Nasional

Aturan Baru Kementerian ATR/BPN 2025, Ini Penyebab PBB Naik di Sejumlah Daerah

Network — Kaltim Today 25 Agustus 2025 15:31
Aturan Baru Kementerian ATR/BPN 2025, Ini Penyebab PBB Naik di Sejumlah Daerah
Ilustrasi. (Pixabay)

Kaltimtoday.co - Kenaikan Pajak Bumi dan Bangunan (PBB) di sejumlah daerah tengah menjadi sorotan publik. Lonjakan tarif yang mencapai ratusan hingga ribuan persen membuat banyak warga resah, bahkan memicu aksi protes di beberapa kota.

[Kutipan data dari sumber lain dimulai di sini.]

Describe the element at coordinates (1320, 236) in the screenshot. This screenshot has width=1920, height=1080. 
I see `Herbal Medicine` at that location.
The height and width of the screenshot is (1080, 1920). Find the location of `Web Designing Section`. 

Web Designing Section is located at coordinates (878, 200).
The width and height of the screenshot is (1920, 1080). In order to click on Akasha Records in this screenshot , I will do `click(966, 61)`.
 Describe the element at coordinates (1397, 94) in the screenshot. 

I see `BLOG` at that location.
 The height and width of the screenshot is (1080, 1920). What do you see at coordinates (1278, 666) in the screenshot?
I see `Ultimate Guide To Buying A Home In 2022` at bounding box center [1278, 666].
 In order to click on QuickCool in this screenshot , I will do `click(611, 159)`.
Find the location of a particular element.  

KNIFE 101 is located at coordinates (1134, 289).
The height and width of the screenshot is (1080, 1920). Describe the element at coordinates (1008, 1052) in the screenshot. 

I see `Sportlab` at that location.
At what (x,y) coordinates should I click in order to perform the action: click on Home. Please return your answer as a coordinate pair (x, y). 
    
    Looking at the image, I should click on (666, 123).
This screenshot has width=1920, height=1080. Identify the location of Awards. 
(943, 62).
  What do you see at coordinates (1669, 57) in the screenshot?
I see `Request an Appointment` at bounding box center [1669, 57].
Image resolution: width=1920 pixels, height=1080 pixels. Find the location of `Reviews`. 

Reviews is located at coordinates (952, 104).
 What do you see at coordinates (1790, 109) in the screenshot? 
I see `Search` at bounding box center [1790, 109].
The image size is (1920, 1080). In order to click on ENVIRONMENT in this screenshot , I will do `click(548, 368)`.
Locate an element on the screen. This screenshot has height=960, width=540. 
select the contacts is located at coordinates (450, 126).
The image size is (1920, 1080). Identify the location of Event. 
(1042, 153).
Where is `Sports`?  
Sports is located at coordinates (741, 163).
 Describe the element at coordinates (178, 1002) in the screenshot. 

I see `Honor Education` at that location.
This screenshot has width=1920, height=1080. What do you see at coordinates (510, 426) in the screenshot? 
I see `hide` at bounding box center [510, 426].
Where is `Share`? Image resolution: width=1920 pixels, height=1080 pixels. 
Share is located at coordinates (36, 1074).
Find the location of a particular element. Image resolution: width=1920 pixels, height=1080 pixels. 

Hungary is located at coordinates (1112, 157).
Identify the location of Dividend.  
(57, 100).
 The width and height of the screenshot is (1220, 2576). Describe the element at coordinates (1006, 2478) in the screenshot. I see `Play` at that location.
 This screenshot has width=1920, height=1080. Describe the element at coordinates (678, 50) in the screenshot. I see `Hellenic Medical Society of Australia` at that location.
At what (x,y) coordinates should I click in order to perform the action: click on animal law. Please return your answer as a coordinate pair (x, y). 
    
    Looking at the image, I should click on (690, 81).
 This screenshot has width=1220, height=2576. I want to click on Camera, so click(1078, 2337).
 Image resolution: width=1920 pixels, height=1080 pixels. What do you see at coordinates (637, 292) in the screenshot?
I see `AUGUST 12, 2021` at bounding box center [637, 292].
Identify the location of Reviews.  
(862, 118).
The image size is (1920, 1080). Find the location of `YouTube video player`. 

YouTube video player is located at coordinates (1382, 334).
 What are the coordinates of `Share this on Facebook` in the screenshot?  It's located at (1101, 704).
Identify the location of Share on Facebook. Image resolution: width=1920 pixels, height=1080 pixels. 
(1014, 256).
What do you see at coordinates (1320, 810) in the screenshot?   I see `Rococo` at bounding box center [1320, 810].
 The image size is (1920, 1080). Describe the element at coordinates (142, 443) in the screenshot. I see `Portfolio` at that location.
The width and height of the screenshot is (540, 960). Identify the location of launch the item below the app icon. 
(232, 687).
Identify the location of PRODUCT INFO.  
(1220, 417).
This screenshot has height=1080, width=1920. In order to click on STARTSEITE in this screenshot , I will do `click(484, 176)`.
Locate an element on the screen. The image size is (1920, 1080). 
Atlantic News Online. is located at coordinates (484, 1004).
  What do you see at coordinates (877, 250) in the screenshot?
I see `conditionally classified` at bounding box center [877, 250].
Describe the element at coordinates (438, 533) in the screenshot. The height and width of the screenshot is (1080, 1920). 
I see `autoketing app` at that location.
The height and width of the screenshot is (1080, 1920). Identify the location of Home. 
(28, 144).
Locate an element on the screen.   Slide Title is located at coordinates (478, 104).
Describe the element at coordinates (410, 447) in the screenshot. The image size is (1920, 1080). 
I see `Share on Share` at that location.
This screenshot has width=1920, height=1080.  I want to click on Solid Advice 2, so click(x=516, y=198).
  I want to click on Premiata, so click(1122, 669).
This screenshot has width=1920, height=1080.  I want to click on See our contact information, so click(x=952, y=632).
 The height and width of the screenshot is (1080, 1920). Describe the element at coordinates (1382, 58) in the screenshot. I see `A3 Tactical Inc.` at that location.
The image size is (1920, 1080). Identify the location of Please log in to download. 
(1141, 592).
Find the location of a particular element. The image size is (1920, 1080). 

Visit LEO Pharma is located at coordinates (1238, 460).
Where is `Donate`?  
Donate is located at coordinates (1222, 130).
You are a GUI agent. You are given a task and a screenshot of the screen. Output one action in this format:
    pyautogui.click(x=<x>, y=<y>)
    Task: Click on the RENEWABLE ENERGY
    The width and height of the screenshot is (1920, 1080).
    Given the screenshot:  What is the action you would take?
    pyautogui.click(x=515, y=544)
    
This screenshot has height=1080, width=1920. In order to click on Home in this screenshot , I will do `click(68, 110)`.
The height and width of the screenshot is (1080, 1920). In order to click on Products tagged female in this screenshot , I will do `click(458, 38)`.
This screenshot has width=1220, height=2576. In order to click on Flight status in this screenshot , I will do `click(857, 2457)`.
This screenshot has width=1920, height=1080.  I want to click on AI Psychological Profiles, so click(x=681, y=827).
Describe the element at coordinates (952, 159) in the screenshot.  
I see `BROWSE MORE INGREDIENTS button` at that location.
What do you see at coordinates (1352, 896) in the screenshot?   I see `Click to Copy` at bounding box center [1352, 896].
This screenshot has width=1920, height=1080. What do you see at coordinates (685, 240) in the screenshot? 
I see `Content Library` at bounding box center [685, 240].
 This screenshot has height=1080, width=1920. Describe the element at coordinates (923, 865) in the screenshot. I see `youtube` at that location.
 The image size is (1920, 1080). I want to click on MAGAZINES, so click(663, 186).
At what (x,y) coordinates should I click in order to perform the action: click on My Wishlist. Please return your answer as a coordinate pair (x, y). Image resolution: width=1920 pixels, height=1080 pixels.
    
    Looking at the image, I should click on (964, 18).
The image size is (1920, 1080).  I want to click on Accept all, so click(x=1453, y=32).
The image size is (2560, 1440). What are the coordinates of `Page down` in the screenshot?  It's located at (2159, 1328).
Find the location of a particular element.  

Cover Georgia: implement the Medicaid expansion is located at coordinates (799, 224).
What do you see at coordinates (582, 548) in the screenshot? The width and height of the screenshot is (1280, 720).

Data Kementerian Dalam Negeri (Kemendagri) mencatat, pada periode 2024–2025 terdapat 104 daerah yang menaikkan PBB, dengan 20 di antaranya mengalami kenaikan lebih dari 100 persen.

Beberapa contoh mencolok antara lain: 

  • Kota Cirebon: tarif PBB naik hingga 1.000 persen.
  • Kabupaten Pati: kenaikan mencapai 250 persen.
  • Kabupaten Jombang: warga memprotes dengan cara membayar pajak menggunakan uang receh.

Wakil Ketua Komisi II DPR, Dede Yusuf, mengingatkan agar pemerintah daerah tidak hanya mengejar Pendapatan Asli Daerah (PAD), tetapi juga memperhatikan kemampuan masyarakat. Kenaikan PBB yang berlebihan dinilai dapat menggerus daya beli rakyat.

Kebijakan PBB tidak terlepas dari regulasi yang ditetapkan oleh Kementerian Agraria dan Tata Ruang/Badan Pertanahan Nasional (ATR/BPN). Dasar hukum terbaru tertuang dalam Peraturan Menteri ATR/BPN Nomor 2 Tahun 2025, yang merupakan perubahan dari Permen Nomor 16/2022 mengenai pelimpahan kewenangan penetapan hak atas tanah dan pendaftaran tanah.

Beberapa poin penting di antaranya:

  • Pasal 2 ayat (1): Penetapan hak atas tanah dan pendaftaran tanah merupakan kewenangan Menteri ATR/BPN.
  • Pasal 2 ayat (2): Kewenangan tersebut bisa dilimpahkan dengan mempertimbangkan kondisi geografis, kepadatan penduduk, nilai tanah, luas lahan, hingga potensi konflik pertanahan.
  • Pasal 5: Kepala Kantor Wilayah ATR/BPN dapat mengambil keputusan atas tanah tertentu, misalnya tanah pertanian lebih dari 50.000 m² atau non-pertanian di atas 5.000 m².

Aturan ini menegaskan bahwa penetapan hak tanah tidak boleh dilakukan sewenang-wenang oleh daerah, melainkan harus melalui mekanisme pelimpahan kewenangan dari pusat. 

Selain regulasi pertanahan, faktor fiskal juga berpengaruh terhadap kebijakan PBB. Peraturan Menteri Keuangan (PMK) Nomor 56 Tahun 2025 tentang efisiensi anggaran membatasi ruang fiskal pemerintah daerah. Akibatnya, banyak daerah mengandalkan PBB untuk meningkatkan pendapatan daerah.

Hal ini menjadi salah satu alasan sejumlah pemerintah daerah berani menaikkan tarif PBB secara signifikan, meski berpotensi menimbulkan gejolak sosial.